- _WHAT YOU HAVE TO DO_:
The required output is the exact run of lines in the listing below from the line holding "The height and" through the line holding "Screen dimensions: 940x788", with no pictures.

- _MATERIAL PROVIDED_:
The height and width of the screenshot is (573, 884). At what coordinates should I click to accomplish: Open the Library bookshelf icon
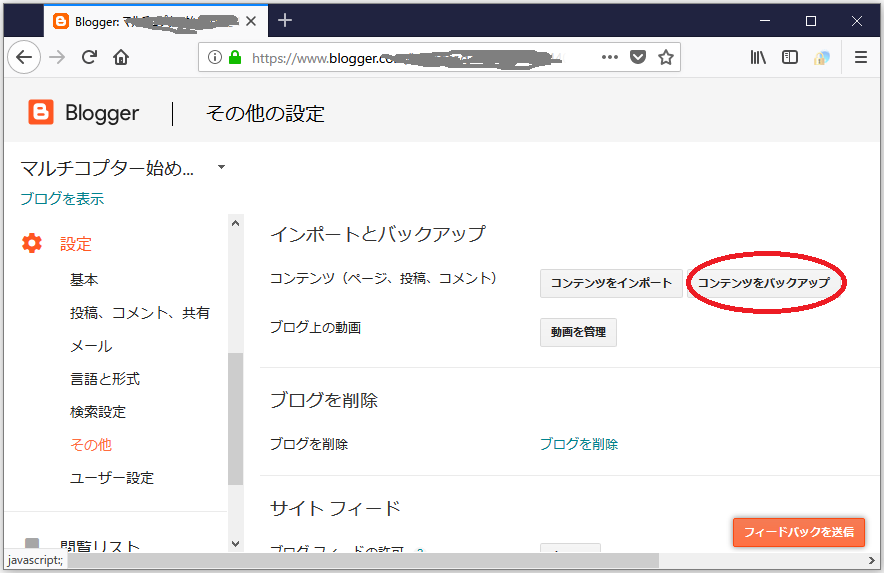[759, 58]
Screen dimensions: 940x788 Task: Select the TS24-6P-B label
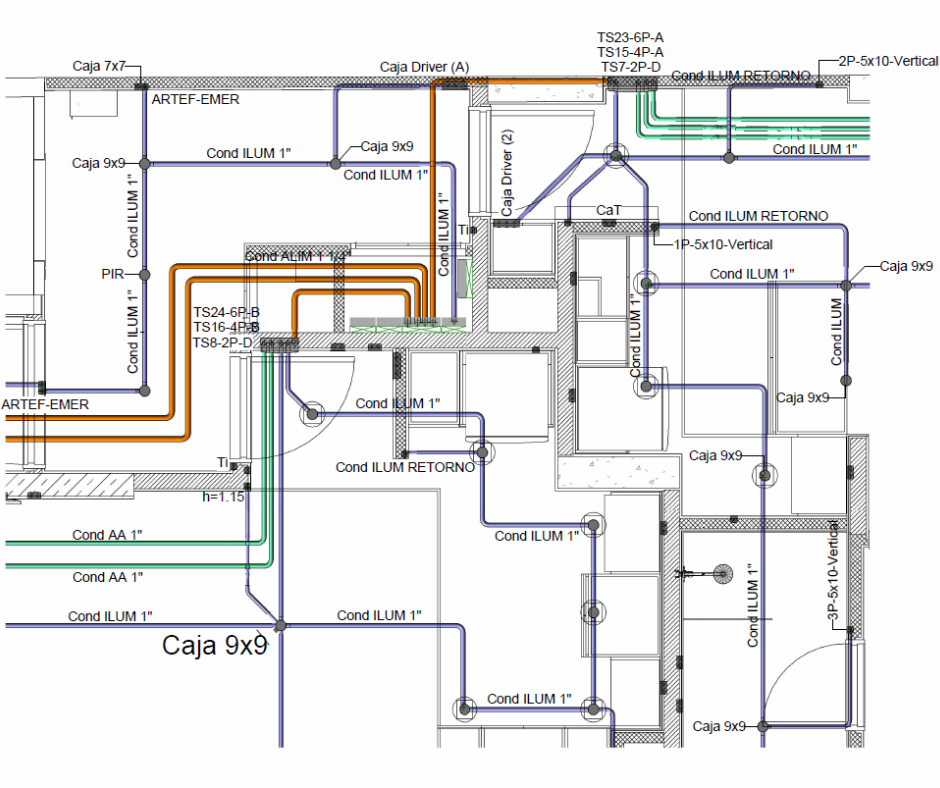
---
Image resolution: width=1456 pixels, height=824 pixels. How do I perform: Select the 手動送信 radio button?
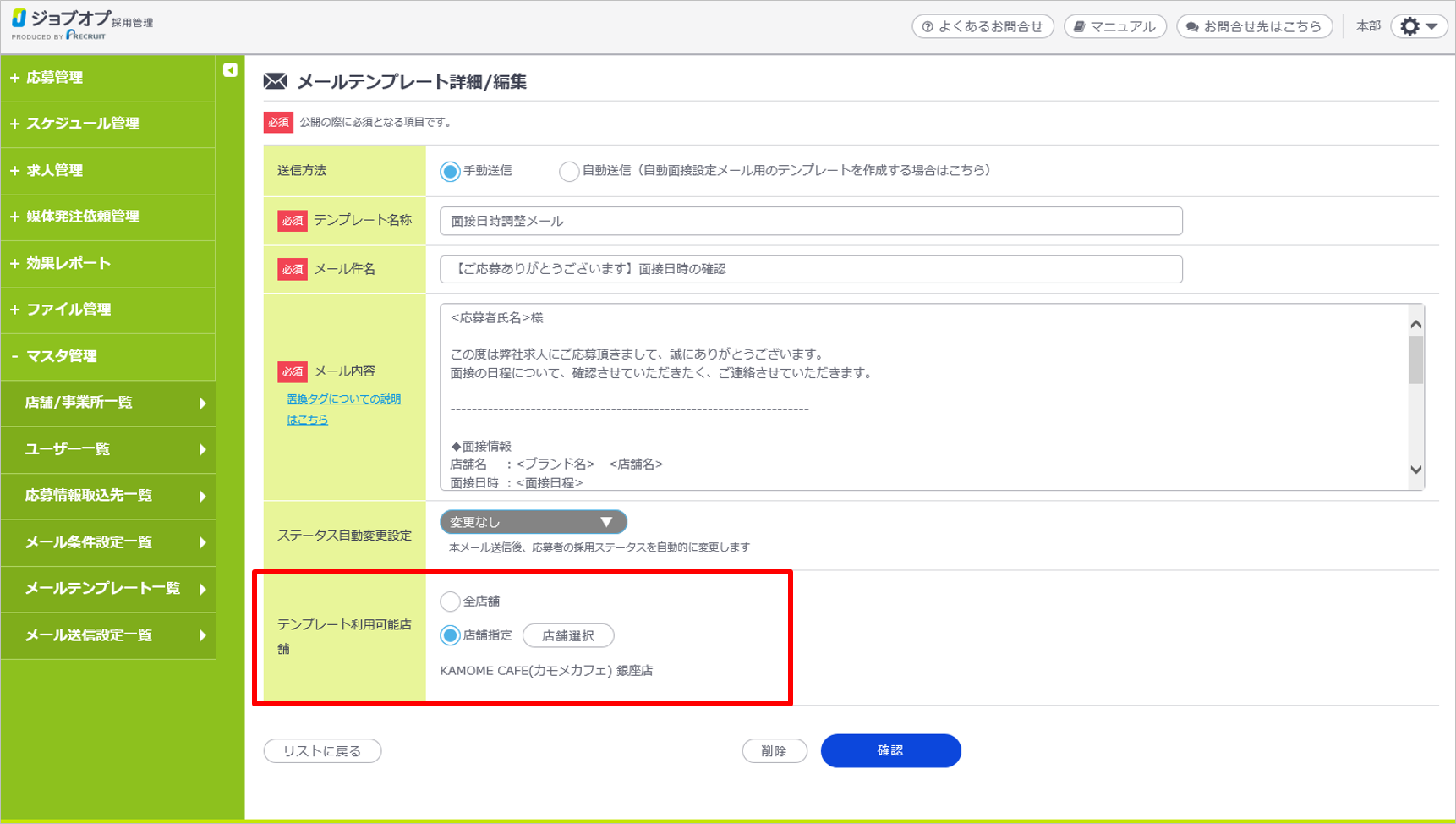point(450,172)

- _WRITTEN SOLUTION_:
The height and width of the screenshot is (573, 884). At what coordinates should I click to accomplish: Open the Library bookshelf icon
[759, 58]
Screen dimensions: 940x788 Task: Select the TS24-6P-B label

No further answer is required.